Many initiatives prioritise immediate and near-term climate risk reduction which reduces the opportunity for transformational adaptation (high confidence)
(source: Climate Change 2022: Impacts, Adaptation and Vulnerability)
In West Yorkshire, we have an ambitious strategy which aims to reduce inequalities in our communities as well as weave climate action into everything we do. Our Partnership has an agreed vision for the future of health, care, and wellbeing in West Yorkshire, where all partners are working together so people can thrive in a healthy, equitable, safe, trauma informed, and sustainable society.
Within that overarching strategy, we have 10 big ambitions.
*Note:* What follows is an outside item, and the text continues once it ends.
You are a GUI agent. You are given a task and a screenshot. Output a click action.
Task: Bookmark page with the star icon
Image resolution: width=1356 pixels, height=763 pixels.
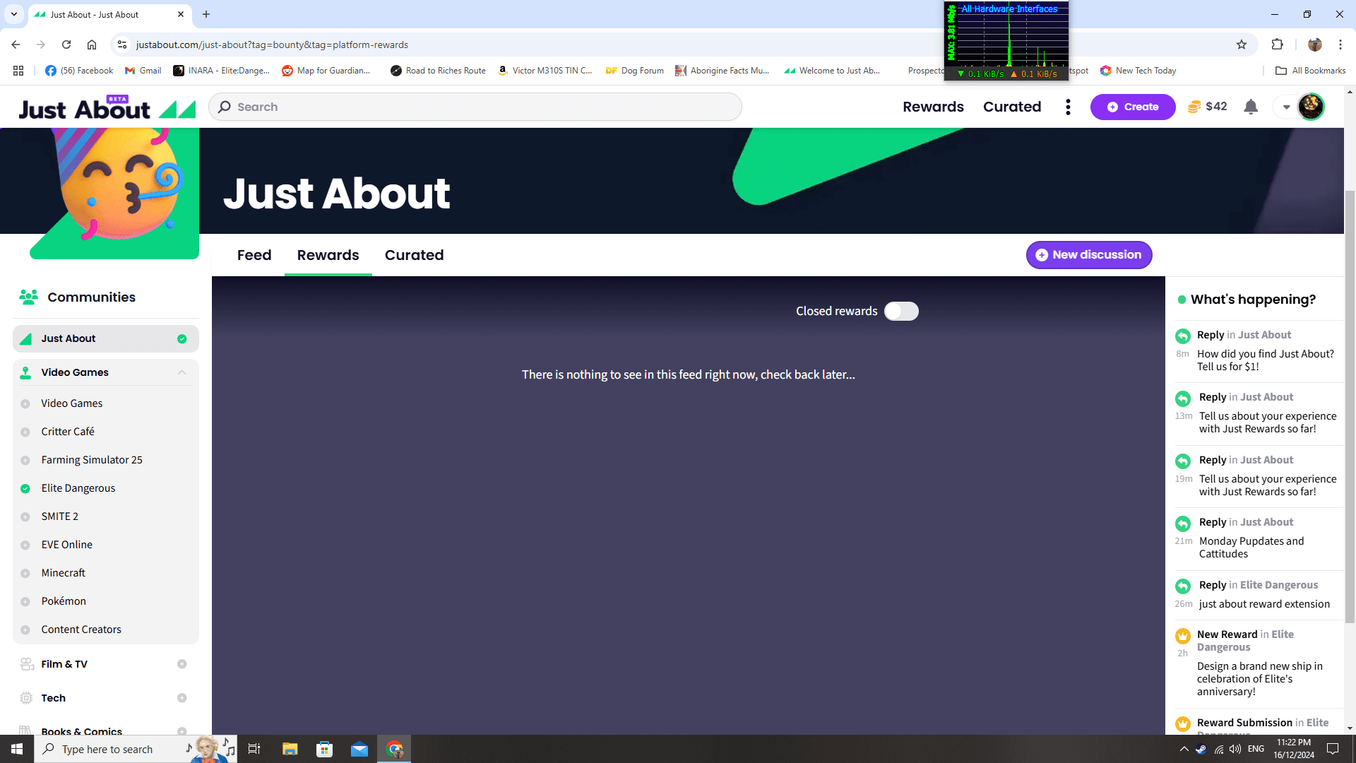[x=1242, y=45]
Ambition number nine is:
“We aspire to be a leader in the delivery of environmentally sustainable health and social care through increased investment, mitigation and culture change throughout our system.”
In a future where we fail to act, we will fail to achieve our ambitions and vision. Instead, we will see more morbidity, mortality, and inequality, and the system will struggle to cope, eventually failing under impossible demand. We can expect:
- More people suffering with cardiac disease
- More people developing and dying of respiratory conditions
- More people in food poverty and facing foodborne illness
- Travel and transport difficulties for patients, residents, and staff
- Increased malaria and other vector-borne diseases
- Disrupted supply chains with essential supplies increasingly unavailable
- New and emerging communicable diseases
- Significantly increased inward migration to the region from other parts of the UK facing extreme weather and flooding
- Community collapse leading to poorer population mental health, trauma, violent crime and possibly increased suicide rates
But that future is not pre-determined. In a future where we get this right, we can see better outcomes through better models of care, including:
- More people helped to stay in better health and remain independent
- Care closer to home
- Digital appointments as standard
- Comfortable, efficient, and well-insulated homes safe from extreme temperatures
- Health and care staff who travel actively on flood-resilient green and blue routes/biodiversity corridors, with local public sector anchor organisations leading the way in their adoption of active travel
- Cleaner air leading to fewer respiratory, cardiac, and neurodegenerative conditions
- Good-quality housing, and employment in a sustainable, fair local economy
- A regenerative, local food system that ensures all people can afford a good diet
- Places and system designed to minimise, and prepare for, new infectious diseases
This will not be achieved by the work of individuals in isolation. We must act in collaboration so that the sum of our improvements is much more than each one of us, or each organisation could do on their own.